═════ DATASET RECORDS ═════
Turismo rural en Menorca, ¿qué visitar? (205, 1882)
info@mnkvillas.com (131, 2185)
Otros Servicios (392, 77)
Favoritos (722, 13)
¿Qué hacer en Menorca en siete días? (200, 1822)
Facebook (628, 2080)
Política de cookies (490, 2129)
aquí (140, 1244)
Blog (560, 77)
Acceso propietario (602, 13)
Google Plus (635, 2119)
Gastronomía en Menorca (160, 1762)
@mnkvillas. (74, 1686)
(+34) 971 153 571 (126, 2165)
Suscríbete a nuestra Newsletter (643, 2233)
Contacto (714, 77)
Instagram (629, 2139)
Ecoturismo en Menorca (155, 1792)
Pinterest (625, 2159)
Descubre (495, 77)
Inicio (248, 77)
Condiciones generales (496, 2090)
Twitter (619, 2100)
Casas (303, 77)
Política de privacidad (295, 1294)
═════
ASSIGNMENT:
Your job is to reproduce the data in full, with every line intact.

TASK OUTPUT:
Turismo rural en Menorca, ¿qué visitar? (205, 1882)
info@mnkvillas.com (131, 2185)
Otros Servicios (392, 77)
Favoritos (722, 13)
¿Qué hacer en Menorca en siete días? (200, 1822)
Facebook (628, 2080)
Política de cookies (490, 2129)
aquí (140, 1244)
Blog (560, 77)
Acceso propietario (602, 13)
Google Plus (635, 2119)
Gastronomía en Menorca (160, 1762)
@mnkvillas. (74, 1686)
(+34) 971 153 571 (126, 2165)
Suscríbete a nuestra Newsletter (643, 2233)
Contacto (714, 77)
Instagram (629, 2139)
Ecoturismo en Menorca (155, 1792)
Pinterest (625, 2159)
Descubre (495, 77)
Inicio (248, 77)
Condiciones generales (496, 2090)
Twitter (619, 2100)
Casas (303, 77)
Política de privacidad (295, 1294)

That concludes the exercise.